_Direction_: In the records below, begin at the line that contains "Where should I click to: Open Héctor" and stop after the line that contains "(x=19, y=83)". Reproduce only those lines, renaming "profile avatar" to "profile picture" and keeping everything else unchanged.

(Element and text position data)
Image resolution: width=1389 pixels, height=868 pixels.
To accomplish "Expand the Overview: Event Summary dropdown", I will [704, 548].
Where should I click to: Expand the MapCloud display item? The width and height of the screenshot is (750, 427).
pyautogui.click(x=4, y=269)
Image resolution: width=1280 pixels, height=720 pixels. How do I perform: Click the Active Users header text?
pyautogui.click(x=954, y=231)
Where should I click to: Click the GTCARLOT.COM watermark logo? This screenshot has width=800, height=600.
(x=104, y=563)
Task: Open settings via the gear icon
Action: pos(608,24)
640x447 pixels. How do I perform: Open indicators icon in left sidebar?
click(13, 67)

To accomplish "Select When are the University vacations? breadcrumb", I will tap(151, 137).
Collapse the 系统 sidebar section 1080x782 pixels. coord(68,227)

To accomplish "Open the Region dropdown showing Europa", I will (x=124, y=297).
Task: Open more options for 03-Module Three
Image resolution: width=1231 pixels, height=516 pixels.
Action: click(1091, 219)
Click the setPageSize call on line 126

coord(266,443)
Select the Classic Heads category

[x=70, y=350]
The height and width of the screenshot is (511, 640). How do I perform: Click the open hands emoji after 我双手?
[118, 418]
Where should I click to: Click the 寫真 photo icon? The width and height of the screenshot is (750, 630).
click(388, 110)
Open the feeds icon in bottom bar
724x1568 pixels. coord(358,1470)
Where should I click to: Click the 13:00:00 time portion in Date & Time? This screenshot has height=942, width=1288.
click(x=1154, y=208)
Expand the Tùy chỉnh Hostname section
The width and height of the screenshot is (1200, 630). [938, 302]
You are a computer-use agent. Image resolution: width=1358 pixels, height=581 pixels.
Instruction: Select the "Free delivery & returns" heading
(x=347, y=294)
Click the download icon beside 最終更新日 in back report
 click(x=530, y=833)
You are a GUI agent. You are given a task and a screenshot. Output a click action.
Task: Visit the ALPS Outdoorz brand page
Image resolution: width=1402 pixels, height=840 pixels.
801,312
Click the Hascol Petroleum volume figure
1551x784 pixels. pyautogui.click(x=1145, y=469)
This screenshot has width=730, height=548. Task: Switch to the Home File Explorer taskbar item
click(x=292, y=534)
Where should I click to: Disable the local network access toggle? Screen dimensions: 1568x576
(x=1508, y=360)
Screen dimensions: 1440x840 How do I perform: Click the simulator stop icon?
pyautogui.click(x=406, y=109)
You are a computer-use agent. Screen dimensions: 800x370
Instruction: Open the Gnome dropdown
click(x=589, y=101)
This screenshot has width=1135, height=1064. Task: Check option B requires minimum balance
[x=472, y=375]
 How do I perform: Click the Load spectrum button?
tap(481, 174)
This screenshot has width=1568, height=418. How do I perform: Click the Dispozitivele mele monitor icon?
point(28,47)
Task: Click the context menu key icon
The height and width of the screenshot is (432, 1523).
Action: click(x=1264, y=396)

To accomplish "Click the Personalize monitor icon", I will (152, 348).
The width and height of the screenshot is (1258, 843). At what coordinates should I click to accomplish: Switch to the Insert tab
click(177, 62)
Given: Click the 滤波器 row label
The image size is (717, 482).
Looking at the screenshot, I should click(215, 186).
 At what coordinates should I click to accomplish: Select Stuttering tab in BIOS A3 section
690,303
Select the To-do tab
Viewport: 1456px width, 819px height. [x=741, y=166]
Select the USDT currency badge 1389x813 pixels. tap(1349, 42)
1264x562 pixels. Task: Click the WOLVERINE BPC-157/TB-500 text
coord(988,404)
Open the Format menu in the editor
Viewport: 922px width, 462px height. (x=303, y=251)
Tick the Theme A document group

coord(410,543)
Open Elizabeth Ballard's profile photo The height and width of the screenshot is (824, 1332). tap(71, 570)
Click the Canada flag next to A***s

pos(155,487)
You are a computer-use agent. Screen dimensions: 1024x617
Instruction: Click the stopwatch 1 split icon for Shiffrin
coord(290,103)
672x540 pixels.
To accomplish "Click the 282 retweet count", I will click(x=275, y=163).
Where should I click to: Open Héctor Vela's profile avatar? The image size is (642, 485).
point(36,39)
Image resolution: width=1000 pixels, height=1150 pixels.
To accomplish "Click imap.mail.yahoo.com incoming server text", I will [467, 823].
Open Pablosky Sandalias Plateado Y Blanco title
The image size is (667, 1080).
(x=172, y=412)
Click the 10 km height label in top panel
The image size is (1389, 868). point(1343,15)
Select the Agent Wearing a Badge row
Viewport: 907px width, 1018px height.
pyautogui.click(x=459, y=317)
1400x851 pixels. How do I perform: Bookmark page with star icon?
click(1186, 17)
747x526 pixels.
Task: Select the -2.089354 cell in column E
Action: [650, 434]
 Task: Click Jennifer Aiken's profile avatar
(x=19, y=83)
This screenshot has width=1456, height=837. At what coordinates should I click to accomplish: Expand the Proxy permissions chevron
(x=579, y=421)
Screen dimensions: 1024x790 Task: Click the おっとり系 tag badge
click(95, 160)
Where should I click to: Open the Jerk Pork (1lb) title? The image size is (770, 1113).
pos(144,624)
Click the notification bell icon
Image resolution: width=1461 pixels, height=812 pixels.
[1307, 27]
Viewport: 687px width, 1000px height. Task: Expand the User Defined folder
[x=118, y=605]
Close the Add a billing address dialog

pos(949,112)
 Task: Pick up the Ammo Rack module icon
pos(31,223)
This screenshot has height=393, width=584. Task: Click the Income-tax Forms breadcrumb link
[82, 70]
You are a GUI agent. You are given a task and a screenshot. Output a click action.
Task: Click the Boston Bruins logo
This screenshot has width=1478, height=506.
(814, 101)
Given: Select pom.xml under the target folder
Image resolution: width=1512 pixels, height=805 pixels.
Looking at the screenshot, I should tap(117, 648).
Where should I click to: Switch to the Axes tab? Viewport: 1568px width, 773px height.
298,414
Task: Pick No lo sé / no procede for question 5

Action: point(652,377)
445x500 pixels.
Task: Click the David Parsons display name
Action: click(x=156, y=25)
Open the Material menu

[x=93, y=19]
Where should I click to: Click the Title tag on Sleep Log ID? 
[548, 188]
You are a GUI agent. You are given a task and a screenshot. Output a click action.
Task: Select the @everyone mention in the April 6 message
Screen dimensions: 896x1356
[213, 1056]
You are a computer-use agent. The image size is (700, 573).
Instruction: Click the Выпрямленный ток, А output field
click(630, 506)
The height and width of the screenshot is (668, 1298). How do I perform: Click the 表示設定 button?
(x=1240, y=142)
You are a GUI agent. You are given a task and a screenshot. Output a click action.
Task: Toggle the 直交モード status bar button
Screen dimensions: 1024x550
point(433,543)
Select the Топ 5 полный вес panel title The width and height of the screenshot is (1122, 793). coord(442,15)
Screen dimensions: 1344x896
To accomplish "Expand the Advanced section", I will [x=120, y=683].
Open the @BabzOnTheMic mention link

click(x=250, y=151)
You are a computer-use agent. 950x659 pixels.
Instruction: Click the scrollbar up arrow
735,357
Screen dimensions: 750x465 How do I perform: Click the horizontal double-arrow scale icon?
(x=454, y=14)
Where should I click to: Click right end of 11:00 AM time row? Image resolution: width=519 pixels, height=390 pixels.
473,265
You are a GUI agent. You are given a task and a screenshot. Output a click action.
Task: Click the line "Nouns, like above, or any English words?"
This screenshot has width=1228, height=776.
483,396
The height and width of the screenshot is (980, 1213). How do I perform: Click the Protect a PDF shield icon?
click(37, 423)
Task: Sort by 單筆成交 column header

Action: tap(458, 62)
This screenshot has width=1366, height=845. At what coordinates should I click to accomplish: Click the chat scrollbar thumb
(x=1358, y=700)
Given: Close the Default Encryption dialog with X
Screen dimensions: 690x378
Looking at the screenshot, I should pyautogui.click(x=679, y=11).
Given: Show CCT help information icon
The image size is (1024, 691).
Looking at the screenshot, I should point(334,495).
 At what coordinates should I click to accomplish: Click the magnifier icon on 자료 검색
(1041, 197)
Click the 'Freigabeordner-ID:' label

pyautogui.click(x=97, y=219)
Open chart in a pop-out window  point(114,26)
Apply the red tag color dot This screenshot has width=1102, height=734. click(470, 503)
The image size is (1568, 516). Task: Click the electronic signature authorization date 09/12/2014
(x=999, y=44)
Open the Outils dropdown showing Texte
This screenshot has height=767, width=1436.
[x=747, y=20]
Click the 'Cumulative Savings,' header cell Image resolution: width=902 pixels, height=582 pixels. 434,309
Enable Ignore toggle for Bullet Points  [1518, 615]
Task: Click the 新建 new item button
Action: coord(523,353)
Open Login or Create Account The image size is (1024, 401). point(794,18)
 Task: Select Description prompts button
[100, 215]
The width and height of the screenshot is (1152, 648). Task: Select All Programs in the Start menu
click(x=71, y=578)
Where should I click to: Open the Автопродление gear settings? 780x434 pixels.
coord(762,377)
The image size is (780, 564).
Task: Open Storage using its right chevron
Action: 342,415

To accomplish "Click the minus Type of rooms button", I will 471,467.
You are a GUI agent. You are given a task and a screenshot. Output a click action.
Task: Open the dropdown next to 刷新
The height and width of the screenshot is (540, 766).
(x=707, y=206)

_Output for this task_:
Where should I click to: Open Héctor Vela's profile picture? The image size is (642, 485).
point(36,39)
Image resolution: width=1000 pixels, height=1150 pixels.
To accomplish "Click imap.mail.yahoo.com incoming server text", I will [467, 823].
Open Pablosky Sandalias Plateado Y Blanco title
The image size is (667, 1080).
(x=172, y=412)
Click the 10 km height label in top panel
The image size is (1389, 868). point(1343,15)
Select the Agent Wearing a Badge row
Viewport: 907px width, 1018px height.
pyautogui.click(x=459, y=317)
1400x851 pixels. How do I perform: Bookmark page with star icon?
click(1186, 17)
747x526 pixels.
Task: Select the -2.089354 cell in column E
Action: [650, 434]
 Task: Click Jennifer Aiken's profile picture
(x=19, y=83)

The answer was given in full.